| WHAT TO PRODUCE |
Every line of the records below should be restated exactly.
*** Begin section ***
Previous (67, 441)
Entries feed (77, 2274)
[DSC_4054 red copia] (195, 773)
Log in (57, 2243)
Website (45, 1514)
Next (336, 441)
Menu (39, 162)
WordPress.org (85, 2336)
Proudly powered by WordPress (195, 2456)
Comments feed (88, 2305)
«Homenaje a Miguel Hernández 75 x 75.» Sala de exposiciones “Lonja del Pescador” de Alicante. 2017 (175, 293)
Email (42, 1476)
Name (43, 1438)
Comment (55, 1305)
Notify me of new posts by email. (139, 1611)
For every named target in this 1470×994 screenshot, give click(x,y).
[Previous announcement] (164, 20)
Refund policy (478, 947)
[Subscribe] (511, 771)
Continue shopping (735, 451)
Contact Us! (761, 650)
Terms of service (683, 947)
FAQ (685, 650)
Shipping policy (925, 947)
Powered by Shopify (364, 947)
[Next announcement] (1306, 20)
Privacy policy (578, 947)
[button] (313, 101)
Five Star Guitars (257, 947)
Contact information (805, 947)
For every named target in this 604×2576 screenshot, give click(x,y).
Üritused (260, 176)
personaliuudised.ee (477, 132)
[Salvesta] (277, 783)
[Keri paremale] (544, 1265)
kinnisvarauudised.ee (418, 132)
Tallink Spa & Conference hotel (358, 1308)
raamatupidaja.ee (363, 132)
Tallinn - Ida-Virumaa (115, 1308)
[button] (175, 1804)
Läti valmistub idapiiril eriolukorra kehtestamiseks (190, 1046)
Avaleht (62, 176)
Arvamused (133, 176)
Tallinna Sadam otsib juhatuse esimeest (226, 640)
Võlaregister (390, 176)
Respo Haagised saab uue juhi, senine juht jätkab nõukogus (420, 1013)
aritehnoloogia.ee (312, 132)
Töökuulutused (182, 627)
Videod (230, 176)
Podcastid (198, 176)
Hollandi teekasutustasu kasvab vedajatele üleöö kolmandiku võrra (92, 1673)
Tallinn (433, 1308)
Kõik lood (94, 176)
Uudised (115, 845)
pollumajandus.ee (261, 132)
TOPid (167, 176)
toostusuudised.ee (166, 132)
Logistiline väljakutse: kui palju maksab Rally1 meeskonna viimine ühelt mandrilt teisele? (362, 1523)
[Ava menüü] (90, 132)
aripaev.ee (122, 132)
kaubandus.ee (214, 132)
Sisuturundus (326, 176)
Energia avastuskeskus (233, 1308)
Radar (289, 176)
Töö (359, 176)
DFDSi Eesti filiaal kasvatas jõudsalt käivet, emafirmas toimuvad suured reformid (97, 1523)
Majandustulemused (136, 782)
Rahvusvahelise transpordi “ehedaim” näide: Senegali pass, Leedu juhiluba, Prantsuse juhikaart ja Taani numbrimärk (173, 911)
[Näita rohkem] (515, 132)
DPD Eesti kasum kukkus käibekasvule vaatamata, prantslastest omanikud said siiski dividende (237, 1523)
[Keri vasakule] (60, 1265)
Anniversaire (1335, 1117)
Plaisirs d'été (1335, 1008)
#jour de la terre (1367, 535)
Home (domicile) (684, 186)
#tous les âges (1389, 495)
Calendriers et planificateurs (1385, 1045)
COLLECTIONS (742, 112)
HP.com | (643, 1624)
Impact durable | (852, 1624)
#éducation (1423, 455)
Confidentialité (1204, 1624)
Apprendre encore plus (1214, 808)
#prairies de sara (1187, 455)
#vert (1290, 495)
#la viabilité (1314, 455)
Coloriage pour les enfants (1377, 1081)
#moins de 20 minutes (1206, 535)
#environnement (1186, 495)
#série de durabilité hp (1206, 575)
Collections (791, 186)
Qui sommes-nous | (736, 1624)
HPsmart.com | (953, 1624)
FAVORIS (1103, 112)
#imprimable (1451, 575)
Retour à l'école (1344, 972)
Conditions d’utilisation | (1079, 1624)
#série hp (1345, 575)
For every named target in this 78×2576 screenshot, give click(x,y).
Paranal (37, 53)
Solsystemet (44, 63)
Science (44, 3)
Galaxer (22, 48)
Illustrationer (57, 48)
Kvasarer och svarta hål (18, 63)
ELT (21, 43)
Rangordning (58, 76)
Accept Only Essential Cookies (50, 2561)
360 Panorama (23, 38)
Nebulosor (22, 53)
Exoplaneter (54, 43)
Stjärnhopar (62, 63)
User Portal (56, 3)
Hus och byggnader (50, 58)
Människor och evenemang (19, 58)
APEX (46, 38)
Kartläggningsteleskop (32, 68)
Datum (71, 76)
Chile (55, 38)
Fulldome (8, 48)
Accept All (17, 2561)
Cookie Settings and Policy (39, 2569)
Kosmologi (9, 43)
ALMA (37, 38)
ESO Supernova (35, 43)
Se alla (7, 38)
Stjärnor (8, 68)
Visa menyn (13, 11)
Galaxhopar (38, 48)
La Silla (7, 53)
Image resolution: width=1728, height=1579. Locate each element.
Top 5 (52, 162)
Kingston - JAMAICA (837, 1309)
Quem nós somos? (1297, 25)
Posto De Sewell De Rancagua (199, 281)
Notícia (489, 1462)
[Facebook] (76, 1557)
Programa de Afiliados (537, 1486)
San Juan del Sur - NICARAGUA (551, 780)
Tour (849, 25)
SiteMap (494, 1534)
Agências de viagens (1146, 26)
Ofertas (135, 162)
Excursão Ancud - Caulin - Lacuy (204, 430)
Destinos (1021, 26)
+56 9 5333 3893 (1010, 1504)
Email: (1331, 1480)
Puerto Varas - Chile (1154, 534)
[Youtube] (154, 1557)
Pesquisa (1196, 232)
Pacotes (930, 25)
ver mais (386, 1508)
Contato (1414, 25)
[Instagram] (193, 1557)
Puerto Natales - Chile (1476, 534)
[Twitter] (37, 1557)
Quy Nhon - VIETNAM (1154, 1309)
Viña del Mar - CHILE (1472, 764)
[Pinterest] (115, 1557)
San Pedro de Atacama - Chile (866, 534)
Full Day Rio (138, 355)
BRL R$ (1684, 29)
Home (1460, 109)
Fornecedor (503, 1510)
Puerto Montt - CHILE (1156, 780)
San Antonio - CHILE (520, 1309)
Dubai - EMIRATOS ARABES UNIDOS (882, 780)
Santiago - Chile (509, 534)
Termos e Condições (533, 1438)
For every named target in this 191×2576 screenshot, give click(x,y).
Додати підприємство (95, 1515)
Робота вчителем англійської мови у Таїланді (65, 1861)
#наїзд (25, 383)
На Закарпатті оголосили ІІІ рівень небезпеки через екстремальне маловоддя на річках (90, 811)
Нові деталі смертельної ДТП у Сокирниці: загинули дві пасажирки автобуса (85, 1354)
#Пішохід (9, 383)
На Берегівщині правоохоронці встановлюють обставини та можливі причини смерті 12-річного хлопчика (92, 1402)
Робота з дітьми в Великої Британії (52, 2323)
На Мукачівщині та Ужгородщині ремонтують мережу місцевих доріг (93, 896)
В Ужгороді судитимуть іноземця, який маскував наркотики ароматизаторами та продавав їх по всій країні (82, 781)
*** End section ***
| YOUR SOLUTION |
Previous (67, 441)
Entries feed (77, 2274)
[DSC_4054 red copia] (195, 773)
Log in (57, 2243)
Website (45, 1514)
Next (336, 441)
Menu (39, 162)
WordPress.org (85, 2336)
Proudly powered by WordPress (195, 2456)
Comments feed (88, 2305)
«Homenaje a Miguel Hernández 75 x 75.» Sala de exposiciones “Lonja del Pescador” de Alicante. 2017 (175, 293)
Email (42, 1476)
Name (43, 1438)
Comment (55, 1305)
Notify me of new posts by email. (139, 1611)
For every named target in this 1470×994 screenshot, give click(x,y).
[Previous announcement] (164, 20)
Refund policy (478, 947)
[Subscribe] (511, 771)
Continue shopping (735, 451)
Contact Us! (761, 650)
Terms of service (683, 947)
FAQ (685, 650)
Shipping policy (925, 947)
Powered by Shopify (364, 947)
[Next announcement] (1306, 20)
Privacy policy (578, 947)
[button] (313, 101)
Five Star Guitars (257, 947)
Contact information (805, 947)
For every named target in this 604×2576 screenshot, give click(x,y).
Üritused (260, 176)
personaliuudised.ee (477, 132)
[Salvesta] (277, 783)
[Keri paremale] (544, 1265)
kinnisvarauudised.ee (418, 132)
Tallink Spa & Conference hotel (358, 1308)
raamatupidaja.ee (363, 132)
Tallinn - Ida-Virumaa (115, 1308)
[button] (175, 1804)
Läti valmistub idapiiril eriolukorra kehtestamiseks (190, 1046)
Avaleht (62, 176)
Arvamused (133, 176)
Tallinna Sadam otsib juhatuse esimeest (226, 640)
Võlaregister (390, 176)
Respo Haagised saab uue juhi, senine juht jätkab nõukogus (420, 1013)
aritehnoloogia.ee (312, 132)
Töökuulutused (182, 627)
Videod (230, 176)
Podcastid (198, 176)
Hollandi teekasutustasu kasvab vedajatele üleöö kolmandiku võrra (92, 1673)
Tallinn (433, 1308)
Kõik lood (94, 176)
Uudised (115, 845)
pollumajandus.ee (261, 132)
TOPid (167, 176)
toostusuudised.ee (166, 132)
Logistiline väljakutse: kui palju maksab Rally1 meeskonna viimine ühelt mandrilt teisele? (362, 1523)
[Ava menüü] (90, 132)
aripaev.ee (122, 132)
kaubandus.ee (214, 132)
Sisuturundus (326, 176)
Energia avastuskeskus (233, 1308)
Radar (289, 176)
Töö (359, 176)
DFDSi Eesti filiaal kasvatas jõudsalt käivet, emafirmas toimuvad suured reformid (97, 1523)
Majandustulemused (136, 782)
Rahvusvahelise transpordi “ehedaim” näide: Senegali pass, Leedu juhiluba, Prantsuse juhikaart ja Taani numbrimärk (173, 911)
[Näita rohkem] (515, 132)
DPD Eesti kasum kukkus käibekasvule vaatamata, prantslastest omanikud said siiski dividende (237, 1523)
[Keri vasakule] (60, 1265)
Anniversaire (1335, 1117)
Plaisirs d'été (1335, 1008)
#jour de la terre (1367, 535)
Home (domicile) (684, 186)
#tous les âges (1389, 495)
Calendriers et planificateurs (1385, 1045)
COLLECTIONS (742, 112)
HP.com | (643, 1624)
Impact durable | (852, 1624)
#éducation (1423, 455)
Confidentialité (1204, 1624)
Apprendre encore plus (1214, 808)
#prairies de sara (1187, 455)
#vert (1290, 495)
#la viabilité (1314, 455)
Coloriage pour les enfants (1377, 1081)
#moins de 20 minutes (1206, 535)
#environnement (1186, 495)
#série de durabilité hp (1206, 575)
Collections (791, 186)
Qui sommes-nous | (736, 1624)
HPsmart.com | (953, 1624)
FAVORIS (1103, 112)
#imprimable (1451, 575)
Retour à l'école (1344, 972)
Conditions d’utilisation | (1079, 1624)
#série hp (1345, 575)
For every named target in this 78×2576 screenshot, give click(x,y).
Paranal (37, 53)
Solsystemet (44, 63)
Science (44, 3)
Galaxer (22, 48)
Illustrationer (57, 48)
Kvasarer och svarta hål (18, 63)
ELT (21, 43)
Rangordning (58, 76)
Accept Only Essential Cookies (50, 2561)
360 Panorama (23, 38)
Nebulosor (22, 53)
Exoplaneter (54, 43)
Stjärnhopar (62, 63)
User Portal (56, 3)
Hus och byggnader (50, 58)
Människor och evenemang (19, 58)
APEX (46, 38)
Kartläggningsteleskop (32, 68)
Datum (71, 76)
Chile (55, 38)
Fulldome (8, 48)
Accept All (17, 2561)
Cookie Settings and Policy (39, 2569)
Kosmologi (9, 43)
ALMA (37, 38)
ESO Supernova (35, 43)
Se alla (7, 38)
Stjärnor (8, 68)
Visa menyn (13, 11)
Galaxhopar (38, 48)
La Silla (7, 53)
Image resolution: width=1728, height=1579. Locate each element.
Top 5 (52, 162)
Kingston - JAMAICA (837, 1309)
Quem nós somos? (1297, 25)
Posto De Sewell De Rancagua (199, 281)
Notícia (489, 1462)
[Facebook] (76, 1557)
Programa de Afiliados (537, 1486)
San Juan del Sur - NICARAGUA (551, 780)
Tour (849, 25)
SiteMap (494, 1534)
Agências de viagens (1146, 26)
Ofertas (135, 162)
Excursão Ancud - Caulin - Lacuy (204, 430)
Destinos (1021, 26)
+56 9 5333 3893 (1010, 1504)
Email: (1331, 1480)
Puerto Varas - Chile (1154, 534)
[Youtube] (154, 1557)
Pesquisa (1196, 232)
Pacotes (930, 25)
ver mais (386, 1508)
Contato (1414, 25)
[Instagram] (193, 1557)
Puerto Natales - Chile (1476, 534)
[Twitter] (37, 1557)
Quy Nhon - VIETNAM (1154, 1309)
Viña del Mar - CHILE (1472, 764)
[Pinterest] (115, 1557)
San Pedro de Atacama - Chile (866, 534)
Full Day Rio (138, 355)
BRL R$ (1684, 29)
Home (1460, 109)
Fornecedor (503, 1510)
Puerto Montt - CHILE (1156, 780)
San Antonio - CHILE (520, 1309)
Dubai - EMIRATOS ARABES UNIDOS (882, 780)
Santiago - Chile (509, 534)
Termos e Condições (533, 1438)
For every named target in this 191×2576 screenshot, give click(x,y).
Додати підприємство (95, 1515)
Робота вчителем англійської мови у Таїланді (65, 1861)
#наїзд (25, 383)
На Закарпатті оголосили ІІІ рівень небезпеки через екстремальне маловоддя на річках (90, 811)
Нові деталі смертельної ДТП у Сокирниці: загинули дві пасажирки автобуса (85, 1354)
#Пішохід (9, 383)
На Берегівщині правоохоронці встановлюють обставини та можливі причини смерті 12-річного хлопчика (92, 1402)
Робота з дітьми в Великої Британії (52, 2323)
На Мукачівщині та Ужгородщині ремонтують мережу місцевих доріг (93, 896)
В Ужгороді судитимуть іноземця, який маскував наркотики ароматизаторами та продавав їх по всій країні (82, 781)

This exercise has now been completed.